Servus Andi. Im Pokal wurde der TVB Stuttgart geschlagen und mit Heilbronn/Horkheim konnte der Gastgeber bezwungen werden. Die Wölfe konnten sich so erstmals für das Pokal-Achtelfinale qualifizieren. Rückblickend auf dieses Pokalwochenende: Was hat diesen Erfolg ermöglicht?
Rückblickend war es die ausgezeichnete Vorbereitung, die uns viel Selbstvertrauen gegeben hat, und eine am ganzen Wochenende sehr starke und geschlossene Mannschaftsleistung, bei der jeder seinen Teil zum Erfolg beigetragen hat. Viele Spieler haben, vor allem gegen Stuttgart, eine herausragende Performance aufs Parkett gezaubert.

Neben dem Handball verfolgst du noch ein Studium. Was machst du genau? Und welche beruflichen Ziele hast du für die Zukunft?
Ich studiere Biochemie an der Uni Würzburg.
Meine beruflichen Ziele sind erstmal mein Studium abzuschließen und mir danach Gedanken darüber zu machen, was ich denn weiter studieren möchte.

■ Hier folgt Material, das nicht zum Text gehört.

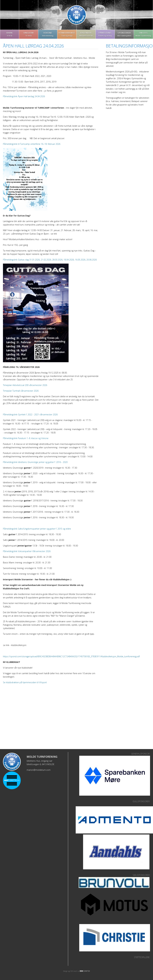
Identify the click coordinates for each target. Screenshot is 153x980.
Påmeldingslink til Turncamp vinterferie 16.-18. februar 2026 (32, 144)
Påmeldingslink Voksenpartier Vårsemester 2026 (27, 551)
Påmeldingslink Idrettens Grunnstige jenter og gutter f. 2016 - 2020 (35, 462)
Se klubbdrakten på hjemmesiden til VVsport (25, 682)
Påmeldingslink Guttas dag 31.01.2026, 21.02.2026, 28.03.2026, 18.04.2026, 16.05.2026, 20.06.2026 (50, 259)
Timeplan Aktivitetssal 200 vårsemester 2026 (25, 385)
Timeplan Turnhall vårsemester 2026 (21, 391)
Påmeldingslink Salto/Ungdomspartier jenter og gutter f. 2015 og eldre (37, 528)
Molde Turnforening (76, 15)
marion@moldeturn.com (38, 770)
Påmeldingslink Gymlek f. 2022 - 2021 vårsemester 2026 (30, 414)
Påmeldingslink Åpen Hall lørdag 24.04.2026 (24, 96)
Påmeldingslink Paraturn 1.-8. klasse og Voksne (26, 438)
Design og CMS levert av (76, 971)
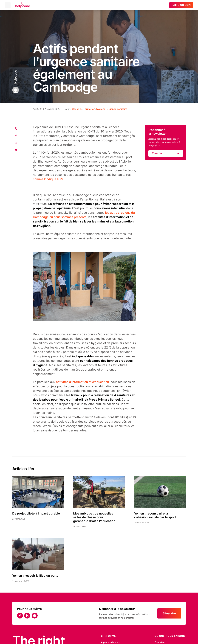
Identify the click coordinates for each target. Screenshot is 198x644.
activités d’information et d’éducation (82, 382)
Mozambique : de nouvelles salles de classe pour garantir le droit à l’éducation (94, 517)
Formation (89, 109)
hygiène (101, 109)
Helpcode (15, 77)
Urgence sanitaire (117, 109)
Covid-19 (77, 109)
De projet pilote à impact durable (36, 514)
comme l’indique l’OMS (49, 179)
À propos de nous (110, 642)
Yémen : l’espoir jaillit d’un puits (36, 576)
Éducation (160, 642)
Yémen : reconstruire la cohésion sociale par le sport (155, 515)
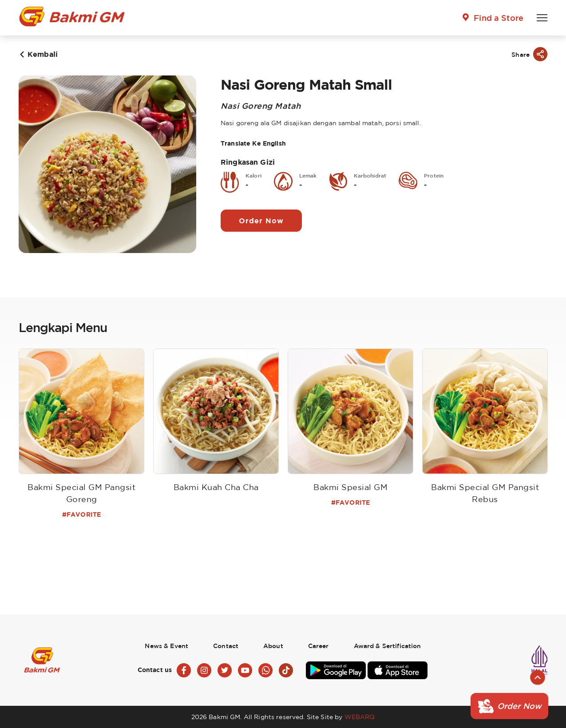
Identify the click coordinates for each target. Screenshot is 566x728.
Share (520, 54)
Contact (226, 645)
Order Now (261, 221)
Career (318, 645)
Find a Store (499, 18)
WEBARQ (360, 716)
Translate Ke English (253, 143)
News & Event (166, 645)
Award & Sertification (388, 645)
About (273, 645)
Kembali (43, 54)
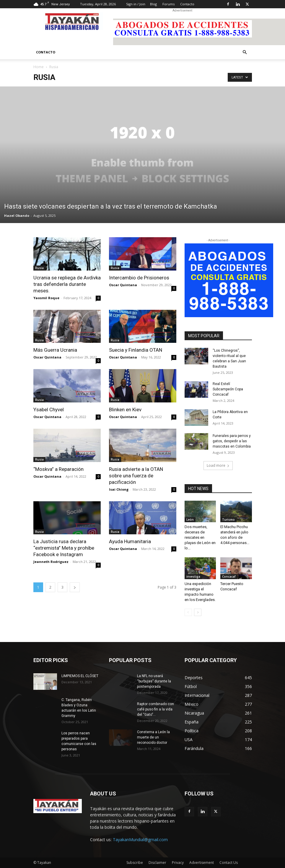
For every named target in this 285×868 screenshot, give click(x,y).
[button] (245, 52)
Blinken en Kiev (125, 409)
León (190, 520)
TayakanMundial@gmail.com (140, 839)
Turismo (228, 520)
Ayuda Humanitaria (130, 541)
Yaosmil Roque (46, 298)
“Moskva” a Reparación (58, 469)
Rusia (39, 268)
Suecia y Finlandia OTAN (136, 350)
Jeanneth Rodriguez (51, 561)
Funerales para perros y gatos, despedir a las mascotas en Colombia (231, 441)
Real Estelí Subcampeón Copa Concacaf (228, 389)
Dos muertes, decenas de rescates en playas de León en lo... (200, 537)
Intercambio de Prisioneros (139, 278)
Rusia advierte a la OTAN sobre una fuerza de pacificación (136, 475)
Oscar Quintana (123, 285)
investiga (193, 577)
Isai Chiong (119, 489)
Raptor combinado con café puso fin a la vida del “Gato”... (155, 709)
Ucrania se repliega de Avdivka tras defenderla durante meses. (67, 284)
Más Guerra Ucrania (55, 350)
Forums (169, 4)
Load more (218, 465)
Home (38, 67)
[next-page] (75, 587)
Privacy (178, 862)
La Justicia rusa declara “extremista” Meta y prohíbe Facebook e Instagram (64, 548)
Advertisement (201, 862)
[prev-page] (188, 612)
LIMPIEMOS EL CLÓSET (80, 676)
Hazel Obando (17, 215)
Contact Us (229, 862)
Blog (153, 4)
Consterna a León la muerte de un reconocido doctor (153, 737)
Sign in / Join (136, 4)
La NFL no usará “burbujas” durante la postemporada (154, 681)
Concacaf (229, 577)
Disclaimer (157, 862)
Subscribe (135, 862)
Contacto (187, 4)
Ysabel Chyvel (49, 409)
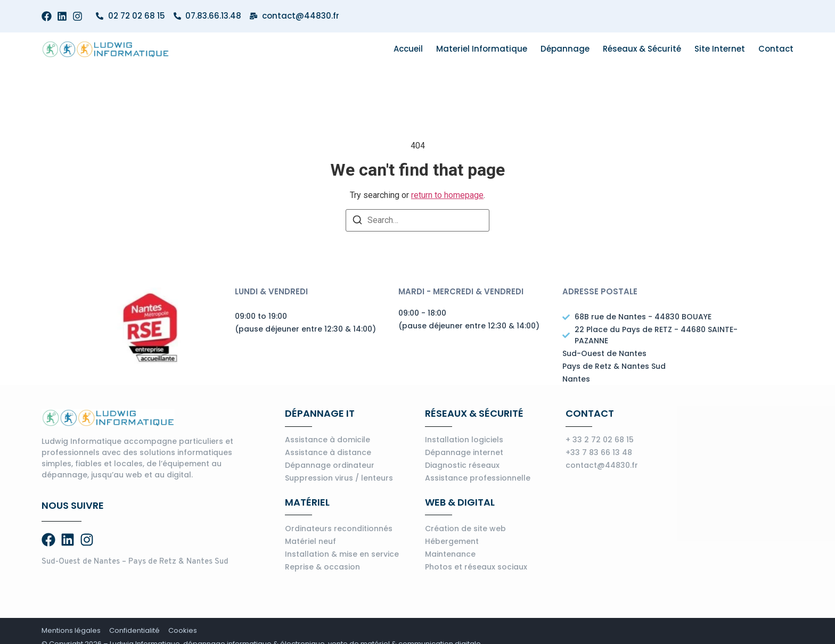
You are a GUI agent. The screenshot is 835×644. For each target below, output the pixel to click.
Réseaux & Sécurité (642, 48)
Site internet (719, 48)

Hinter Max Brustmann bist du die Nummer 2 bei den Wölfen. Wenn du auf dem Feld stehst weißt du auch zu überzeugen. Wie sieht die Arbeit in einem Torhütergespann allgemein aus? Was kannst du dir von Max Brustmann vielleicht abschauen und mitnehmen?
Man versucht natürlich seinen Kollegen der auf dem Feld steht, wenn möglich, Tipps zu geben oder analysiert auch mal Situationen in denen es gerade einmal nicht so läuft.

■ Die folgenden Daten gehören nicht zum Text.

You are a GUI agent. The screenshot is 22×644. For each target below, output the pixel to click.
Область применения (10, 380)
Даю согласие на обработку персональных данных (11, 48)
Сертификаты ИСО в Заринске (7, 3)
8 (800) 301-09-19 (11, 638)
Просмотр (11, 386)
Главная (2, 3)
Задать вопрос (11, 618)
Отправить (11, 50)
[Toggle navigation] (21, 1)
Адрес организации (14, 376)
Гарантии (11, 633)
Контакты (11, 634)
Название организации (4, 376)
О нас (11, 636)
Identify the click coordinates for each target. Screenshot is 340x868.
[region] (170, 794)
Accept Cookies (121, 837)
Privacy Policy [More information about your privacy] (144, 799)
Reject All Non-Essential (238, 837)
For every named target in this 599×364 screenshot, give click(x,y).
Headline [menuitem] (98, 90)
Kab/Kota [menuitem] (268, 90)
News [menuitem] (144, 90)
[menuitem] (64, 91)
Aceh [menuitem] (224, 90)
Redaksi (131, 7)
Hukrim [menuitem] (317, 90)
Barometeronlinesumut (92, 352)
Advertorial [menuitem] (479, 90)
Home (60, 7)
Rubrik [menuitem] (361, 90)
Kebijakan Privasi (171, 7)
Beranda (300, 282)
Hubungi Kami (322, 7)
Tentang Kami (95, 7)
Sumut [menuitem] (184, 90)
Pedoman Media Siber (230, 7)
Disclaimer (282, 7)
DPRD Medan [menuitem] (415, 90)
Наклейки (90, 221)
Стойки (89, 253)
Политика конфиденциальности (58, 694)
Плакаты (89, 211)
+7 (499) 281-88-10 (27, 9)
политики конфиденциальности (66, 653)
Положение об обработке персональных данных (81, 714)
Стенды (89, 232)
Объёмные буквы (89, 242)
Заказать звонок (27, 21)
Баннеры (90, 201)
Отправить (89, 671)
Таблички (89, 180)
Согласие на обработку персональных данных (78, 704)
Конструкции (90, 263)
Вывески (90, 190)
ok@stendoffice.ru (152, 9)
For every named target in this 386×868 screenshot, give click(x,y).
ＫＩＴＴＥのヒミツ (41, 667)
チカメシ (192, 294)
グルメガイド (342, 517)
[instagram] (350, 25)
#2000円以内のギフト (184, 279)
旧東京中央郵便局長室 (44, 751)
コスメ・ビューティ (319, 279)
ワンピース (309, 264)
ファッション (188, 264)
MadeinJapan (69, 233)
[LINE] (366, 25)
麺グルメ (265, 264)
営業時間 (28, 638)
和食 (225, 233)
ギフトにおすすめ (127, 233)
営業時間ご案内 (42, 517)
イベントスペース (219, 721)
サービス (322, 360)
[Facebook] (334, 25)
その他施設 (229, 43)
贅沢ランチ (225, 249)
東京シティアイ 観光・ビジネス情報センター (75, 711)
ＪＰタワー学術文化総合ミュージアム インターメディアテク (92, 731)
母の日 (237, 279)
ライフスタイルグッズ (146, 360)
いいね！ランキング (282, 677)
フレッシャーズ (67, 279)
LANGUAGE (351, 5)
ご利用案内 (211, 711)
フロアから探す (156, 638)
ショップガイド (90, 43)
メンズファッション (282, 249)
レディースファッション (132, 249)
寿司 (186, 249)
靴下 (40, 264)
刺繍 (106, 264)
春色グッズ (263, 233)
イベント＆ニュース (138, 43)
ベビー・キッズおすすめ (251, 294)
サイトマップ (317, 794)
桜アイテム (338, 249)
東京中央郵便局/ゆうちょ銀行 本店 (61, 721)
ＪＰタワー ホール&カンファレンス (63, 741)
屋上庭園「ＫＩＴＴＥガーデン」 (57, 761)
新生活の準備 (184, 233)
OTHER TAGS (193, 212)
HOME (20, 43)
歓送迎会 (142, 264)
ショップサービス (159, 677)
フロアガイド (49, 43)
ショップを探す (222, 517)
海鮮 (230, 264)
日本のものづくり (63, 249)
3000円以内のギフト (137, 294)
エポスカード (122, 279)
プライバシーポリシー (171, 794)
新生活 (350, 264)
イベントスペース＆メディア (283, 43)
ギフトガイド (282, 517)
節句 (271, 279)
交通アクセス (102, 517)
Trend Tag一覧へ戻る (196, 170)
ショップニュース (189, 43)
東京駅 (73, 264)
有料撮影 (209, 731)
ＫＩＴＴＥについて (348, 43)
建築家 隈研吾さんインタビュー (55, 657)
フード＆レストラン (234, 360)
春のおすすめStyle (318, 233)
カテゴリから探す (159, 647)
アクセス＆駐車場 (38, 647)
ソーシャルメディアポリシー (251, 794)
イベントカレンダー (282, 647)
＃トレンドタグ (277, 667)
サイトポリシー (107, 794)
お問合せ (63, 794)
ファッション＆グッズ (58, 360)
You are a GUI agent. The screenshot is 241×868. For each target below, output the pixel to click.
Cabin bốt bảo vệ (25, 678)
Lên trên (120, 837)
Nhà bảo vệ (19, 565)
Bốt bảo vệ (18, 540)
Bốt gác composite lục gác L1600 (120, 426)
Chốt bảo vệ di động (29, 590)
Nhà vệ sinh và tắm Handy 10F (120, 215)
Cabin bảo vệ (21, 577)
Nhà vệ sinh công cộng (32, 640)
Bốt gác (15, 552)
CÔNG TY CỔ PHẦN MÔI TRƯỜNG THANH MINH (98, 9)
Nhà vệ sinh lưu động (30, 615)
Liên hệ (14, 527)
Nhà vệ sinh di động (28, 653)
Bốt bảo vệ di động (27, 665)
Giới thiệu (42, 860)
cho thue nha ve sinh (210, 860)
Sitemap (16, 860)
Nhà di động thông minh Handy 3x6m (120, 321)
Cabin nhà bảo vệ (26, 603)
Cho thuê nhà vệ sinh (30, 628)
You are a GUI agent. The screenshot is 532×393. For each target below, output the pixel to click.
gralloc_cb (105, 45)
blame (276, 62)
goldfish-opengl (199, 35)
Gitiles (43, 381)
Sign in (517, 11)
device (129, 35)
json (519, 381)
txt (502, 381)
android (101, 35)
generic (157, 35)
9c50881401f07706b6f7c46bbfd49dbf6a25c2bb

Von Max habe ich natürlich schon viel gelernt und kann mir auch weiterhin noch einige Sachen abschauen, wie das 1:1 Verhalten oder wie man sich in einen ``Rausch`` spielt.

Du bist seit 2016 in Rimpar, gehst also in deine dritte Saison. Was sprach damals für einen Wechsel nach Rimpar? Was macht den Verein deiner Meinung nach aus?

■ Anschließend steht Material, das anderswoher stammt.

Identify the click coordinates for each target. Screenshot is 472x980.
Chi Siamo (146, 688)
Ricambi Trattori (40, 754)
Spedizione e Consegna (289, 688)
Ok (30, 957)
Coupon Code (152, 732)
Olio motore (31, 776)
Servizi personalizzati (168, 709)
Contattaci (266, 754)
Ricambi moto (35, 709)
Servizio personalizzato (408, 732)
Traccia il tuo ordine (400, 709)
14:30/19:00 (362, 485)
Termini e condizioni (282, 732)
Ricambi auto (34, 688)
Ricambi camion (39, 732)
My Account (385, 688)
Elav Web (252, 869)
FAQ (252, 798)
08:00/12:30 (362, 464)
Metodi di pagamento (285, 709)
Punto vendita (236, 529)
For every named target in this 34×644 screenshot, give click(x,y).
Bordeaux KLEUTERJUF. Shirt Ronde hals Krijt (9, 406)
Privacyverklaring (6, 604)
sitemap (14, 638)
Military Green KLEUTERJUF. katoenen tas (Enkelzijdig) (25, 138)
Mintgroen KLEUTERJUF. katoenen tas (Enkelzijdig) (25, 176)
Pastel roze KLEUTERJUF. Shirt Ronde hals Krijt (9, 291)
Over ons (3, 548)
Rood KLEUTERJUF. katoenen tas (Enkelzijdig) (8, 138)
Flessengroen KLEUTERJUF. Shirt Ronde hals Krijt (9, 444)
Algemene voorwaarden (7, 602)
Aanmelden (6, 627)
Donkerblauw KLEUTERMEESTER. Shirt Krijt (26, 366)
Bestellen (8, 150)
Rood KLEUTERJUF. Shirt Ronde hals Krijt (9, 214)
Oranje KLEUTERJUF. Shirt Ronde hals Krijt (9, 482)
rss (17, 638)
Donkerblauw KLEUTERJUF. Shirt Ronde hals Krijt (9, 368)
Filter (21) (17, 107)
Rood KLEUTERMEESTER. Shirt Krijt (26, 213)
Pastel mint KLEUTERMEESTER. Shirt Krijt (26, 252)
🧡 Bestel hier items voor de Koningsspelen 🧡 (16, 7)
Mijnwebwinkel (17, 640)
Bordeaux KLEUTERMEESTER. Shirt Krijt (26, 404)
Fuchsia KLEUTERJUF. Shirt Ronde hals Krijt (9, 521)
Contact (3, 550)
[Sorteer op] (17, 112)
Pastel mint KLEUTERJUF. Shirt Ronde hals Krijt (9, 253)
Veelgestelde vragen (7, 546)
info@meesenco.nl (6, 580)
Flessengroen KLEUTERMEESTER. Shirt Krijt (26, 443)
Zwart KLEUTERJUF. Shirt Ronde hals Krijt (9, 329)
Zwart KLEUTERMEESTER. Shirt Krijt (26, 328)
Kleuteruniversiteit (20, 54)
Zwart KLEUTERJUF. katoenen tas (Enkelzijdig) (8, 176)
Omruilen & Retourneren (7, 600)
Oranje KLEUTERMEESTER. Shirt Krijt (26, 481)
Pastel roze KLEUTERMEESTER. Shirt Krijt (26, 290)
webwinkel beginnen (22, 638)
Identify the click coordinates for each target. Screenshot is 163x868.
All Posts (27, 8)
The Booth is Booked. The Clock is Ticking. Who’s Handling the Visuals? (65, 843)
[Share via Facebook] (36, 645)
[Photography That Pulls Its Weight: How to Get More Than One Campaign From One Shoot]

Für den Wechsel damals sprach, dass der TSV Rödelsee bei dem ich zu der Zeit noch spielte, sportlich schon auf einem Abstiegsplatz stand und er zu der Zeit finanziell auch nicht sonderlich gut aufgestellt war, was am Ende auch zum Abstieg von der 3.Liga in die Bezirksoberliga führte.
Die SG DJK Rimpar macht meiner Meinung nach das familiäre Umfeld und die trotz des Geschäfts 2. Handball-Bundesliga immer noch starke Verbundenheit zur Region aus.

Jetzt kommt es zum Duell mit dem HC Erlangen. Es steht also ein Frankenderby an. Wie wollt ihr die Sensation schaffen? Wie schätzt du eure Chancen ein?
Natürlich wollen wir die Sensation schaffen und in die nächste Runde einziehen, allerdings ist jedem bewusst, dass es sehr schwer wird, aber der Pokal hat ja bekannter Maßen seine eigenen Gesetze und dann auch noch ein Frankenderby, da kann man auf jeden Fall gespannt sein, weil alles passieren könnte.